Former Infosys CEO Vishal Sikka’s stated target of $20-billion revenue by 2020, which was later revised to an aspirational one, has been given a quiet burial.
As per its revised guidance, the IT major expects revenue growth of 5.5-6.5 per cent in constant currency terms for the full year, slashing 200 basis points off the top end of the earlier forecast, which puts the $20-billion target out of reach .
In the last fiscal, when Sikka was CEO, the company had revised its guidance in almost every quarter. Sikka had initially set a target of $20 billion in revenues by 2020, operating margins at 30 per cent and revenue per employee at $80,000. He later claimed that the $20-billion target was more of an aspirational one.
All of this found no mention in the second-quarter results, the first since Sikka quit the company. As things stand, Infosys has revenues slightly more than $10 billion (FY18E: $10.92 billion), revenue per employee is $50,000 and operating margin is at 24.6 per cent.
When addressing journalists and investors, Non-Executive Chairman Nandan Nilekani — while satisfied with the company’s performance in the backdrop of management upheaval — repeatedly stressed on making quick changes to everything from go-to-market and execution to building or discarding some of the existing things. “I do not want to get into comparison of strategies. I think the experience that all of us had is how to build a strategy which is built both bottom-up and top-down,” he said.
UB Pravin Rao, Interim CEO and Managing Director, said the company sees softness in the second half of the year due to a combination of holidays and reduced client spending on technologies. But what he left unsaid was that the transformation within Infosys has been yielding no results.
In a note to investors, HDFC Securities said large-account bucket leakage (sequential decline in $50/10 million buckets and in top 2-9 accounts in Q2), increased competitive intensity, and senior-level attrition are growth risks for the company, which is in transition mode. It clearly shows that the IT major will focus more on stabilising itself following repeated changes in the management structure.
A lot of what Nilekani alluded to could be interpreted as a realistic assessment of things on ground, both from the company’s ability to get deals as well as execute complex projects. “In the recent past, while changes had been happening, it was being driven from the top, and a lot of them were not convinced by (Sikka’s) approach,” said a senior-level Infosys executive.
Some industry observers pin down the problem to the fact that while Sikka’s strategy was in order, his team, mostly drawn from his previous employers, SAP Labs, were not able to get their delivery and sales team on the same page. “There were communication issues which bogged them down,” said Kris Lakshmikanth, CEO, HeadHunters India.
Lessons from WiproInfosys could take a leaf out of cross-town rival Wipro when it comes to certain aspects of transition. For example, while former CEO TK Kurien started putting in place a strategy in the new landscape, current CEO Abidali Neemuchwala has taken it forward, and is setting the company up for the future. While Wipro still lags behind industry peers, its efforts are starting to pay off. In Q2, digital raked in 24.1 per cent of Wipro’s revenues. In comparison, Infosys reported around 11 per cent.
Another area of contention is with regard to client additions (refer table).
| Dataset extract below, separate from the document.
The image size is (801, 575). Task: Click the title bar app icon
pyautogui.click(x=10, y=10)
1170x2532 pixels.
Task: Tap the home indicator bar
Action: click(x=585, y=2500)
While additions have been inconsistent, Sikka maintained in the 2017 annual report that client surveys showed that satisfaction levels were at a 12-year high.
Nilekani has admitted to some of the gaps and in the analyst call said Infosys will have a presence in Palo Alto, California, where Sikka was based. “We see the Palo Alto office as a listening post to the latest developments in technology happening in Silicon Valley — about the latest development in machine learning, AI and the likes,” he said.
“Infosys will have a process by which we can bring them to our enterprise customers as to how they can use this well — because the real challenge is how to take these technologies that are emerging and use that to create business benefit for our customers.”